Мама спешно бросилась объяснять, что по закону виновных нет. Именно Вета нарушила правила, когда выбежала на дорогу. Именно я спровоцировала аварию, внезапно оказавшись рядом с ней. А недобрые люди вполне «порядочные» и готовы оплатить лечение, пусть не обязаны. Стоит принять их великодушие, а в случае выздоровления чуть ли не поклониться.
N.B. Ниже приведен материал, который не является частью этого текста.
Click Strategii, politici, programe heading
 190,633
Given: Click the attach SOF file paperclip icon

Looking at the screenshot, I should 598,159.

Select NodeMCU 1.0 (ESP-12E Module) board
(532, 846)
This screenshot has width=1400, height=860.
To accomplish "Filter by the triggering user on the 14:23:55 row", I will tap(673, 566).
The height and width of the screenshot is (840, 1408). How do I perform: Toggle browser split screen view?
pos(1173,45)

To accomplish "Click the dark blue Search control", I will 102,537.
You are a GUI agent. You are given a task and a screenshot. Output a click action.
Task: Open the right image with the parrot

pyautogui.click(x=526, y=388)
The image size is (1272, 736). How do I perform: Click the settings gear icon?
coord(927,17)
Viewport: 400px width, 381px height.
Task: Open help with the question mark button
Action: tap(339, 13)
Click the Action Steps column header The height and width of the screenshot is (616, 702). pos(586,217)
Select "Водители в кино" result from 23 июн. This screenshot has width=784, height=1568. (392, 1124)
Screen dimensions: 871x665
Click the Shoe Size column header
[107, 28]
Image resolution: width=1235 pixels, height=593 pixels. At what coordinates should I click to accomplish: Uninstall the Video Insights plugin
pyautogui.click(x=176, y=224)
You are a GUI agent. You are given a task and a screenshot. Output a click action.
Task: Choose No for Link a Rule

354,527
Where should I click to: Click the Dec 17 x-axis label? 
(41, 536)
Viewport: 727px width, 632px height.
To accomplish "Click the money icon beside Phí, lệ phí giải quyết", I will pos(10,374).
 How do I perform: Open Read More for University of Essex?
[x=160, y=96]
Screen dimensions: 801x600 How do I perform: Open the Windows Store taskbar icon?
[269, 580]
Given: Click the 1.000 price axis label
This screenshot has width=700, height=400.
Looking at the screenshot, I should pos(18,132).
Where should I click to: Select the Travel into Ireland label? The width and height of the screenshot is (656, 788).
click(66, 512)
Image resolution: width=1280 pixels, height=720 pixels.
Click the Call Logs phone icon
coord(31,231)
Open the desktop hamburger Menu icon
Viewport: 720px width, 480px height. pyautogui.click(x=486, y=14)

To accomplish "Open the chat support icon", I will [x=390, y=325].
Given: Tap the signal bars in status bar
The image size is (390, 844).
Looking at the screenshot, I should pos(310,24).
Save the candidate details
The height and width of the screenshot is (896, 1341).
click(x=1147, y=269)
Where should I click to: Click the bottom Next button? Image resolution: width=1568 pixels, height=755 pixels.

Всё казалось таким простым, как дважды два, однако справедливость между её строк не приживалась.
– Э-этого не будет! – отрезала я. – Нет и ещё раз нет!
– Софа, мы уже всё решили…
– Уходите! – мой голос прорезался. Игнорируя боль, я сжала кулаки вместе с простынёй. – Пошли вон! Обе!
Спустя несколько дней эмоции подавила липкая безысходность. Нет ничего хуже, чем стать абсолютно подневольной. Вот тебе поправляют подушку и натягивают пижаму, а вот тебя везут в туалет на инвалидной коляске и безустанно повторяют, что всё обойдётся. И все, от кого ты зависим, узнают в тебе не танцовщицу, и даже не человека, они видят лишь несчастного инвалида.
Ночами я трогала ноги, уверенная, что вот-вот вытяну элегантный носок. Касалась их пальцами, с остервенеем щипала кожу до красноты, но эта боль была тупой, а ближе к ступням вовсе растворялась. Я будто трогала пустоту.
Седовласый врач пояснял, что курс усиленной терапии исправит ситуацию. Они все повторяли одно и тоже. Раз за разом, как заклинание. С таким же успехом я когда-то умоляла кукол проснуться. Эти мечты ничем не отличались от детских.
Но я до сих пор не чувствовала себя узником собственного тела, либо не хотела чувствовать. Я всячески блокировала чувство уныния, ибо медленно тонула в нём. Приучалась заново верить в сказки.
В один из следующих дней госпитализации ко мне явился Елисей – тот самый волшебник с чувством вины. Я узнала его по костюму и глубокому тембру голоса.
– Добрый день, София, – коротко кивнул он. – Не помешаю?
– Разве мой ответ вас становит? Я знаю, кто вы. Знаю, зачем вы здесь.
Мужчина явно не ждал приветственных поклонов, но моя резкость его также смутила. Выпрямившись, он поправил шёлковый галстук.
– Единственное, что ты должна знать, так это то, что я способен тебе помочь. Так и будет, обещаю. Понимаю, сейчас это звучит нелепо, но, пожалуйста, не отказывай мне. Просто доверься.
Отвернувшись, я посмотрела на бездвижные ступни, торчащие из-под покрывала, и закусила губу. Моё упрямство было бессмысленным.
– Зачем вам это? – уже мягче спросила я. – Мама ясно дала понять, что вины вашего сына нет… Так к чему благородство? Оставьте заботу для кого-то другого.
Елисей заметно занервничал, будто сгорал от желания разорвать мой отказ на куски, но тем не менее оставался сдержанным.
– В первую очередь я виню себя за то, что многое ему позволил. – По всей видимости, он говорил о сыне. – Не будь я так равнодушен, этой аварии не случилось. Во-вторых, он действительно виноват, несмотря на рамки закона. Но поверь, моё предложение – это не только желание загладить вину. Я помогу в любом случае.
День выписки наступил незаметно. Однако радость вырваться из больничных стен таяла с каждой минутой. Пока Божена возилась с моими волосами, я безустанно спрашивала её о странном мужчине в красивом пиджаке. Как выяснилось после, Елисей был и остаётся главным благотворителем детского дома, в котором мама трудилась заведующей. Того детского дома, где я и Вета прибывали с младенчества. Того жуткого места, откуда Божена нас забрала.